/picognizer

JavaScript library for detecting synthesized sounds

Primary LanguageJavaScript

Picognizer

Picognizer is the 100% JavaScript library for detecting synthesized sounds (e.g. sound effects of video games, replayed speech or music, and sound alerts of home appliances). You can run it on your web browser without any server-side systems.

Demo movie

https://www.youtube.com/watch?v=-2MtArZAtfg (Japanese)

https://www.youtube.com/watch?v=CoYJmNdxPNY (English)

Browser example (works best with Firefox on PC/Mac/Android)

Click this: https://qurihara.github.io/picognizer/script.html?cri=48&surl=https://rawgit.com/qurihara/picognizer/gh-pages/scripts/bg_red.js&src=https://rawgit.com/Fulox/FullScreenMario-JSON/master/Sounds/Sounds/mp3/Coin.mp3&frame=0.04&dur=0.01

This example can detect a famous sound effect of getting a coin in Super Mario Brothers. Press "Picognize" button and add permission of using your mic. With "play" button you can play the target sound as an emulation. The browser's background turnes red when the sound is detected. With "fire" button you can check what will happen after detection. Change the slider bar to adjust the threshold.

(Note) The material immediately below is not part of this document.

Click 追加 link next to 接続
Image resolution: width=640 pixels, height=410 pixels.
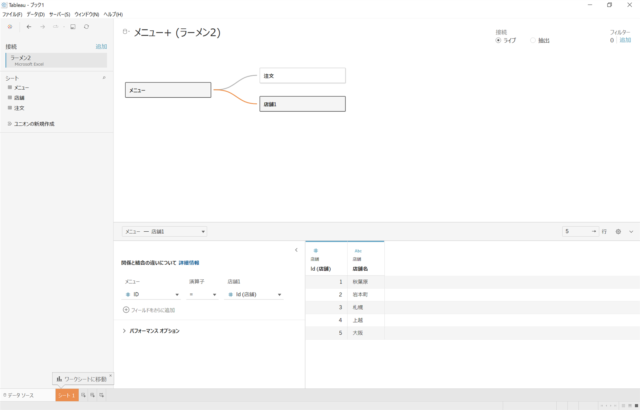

You can execute any JavaScript code on detection. Refer to https://github.com/qurihara/picognizer/blob/gh-pages/scripts/bg_red.js as an example. The setup() funciton is executed only once when the page is loaded. The onfire() function is executed for each detection.

Node.js example with beefy

The current implementation of Picognizer is web-oriented. However you can also introduce Picognizer with Node.js coding style using beefy[https://www.npmjs.com/package/beefy].

npm i beefy browserify debug -g
beefy node_beefy_example.js --live --open

Then a browser opens to run the example. If you don't use Firefox as your default browser, reopen the page with Firefox.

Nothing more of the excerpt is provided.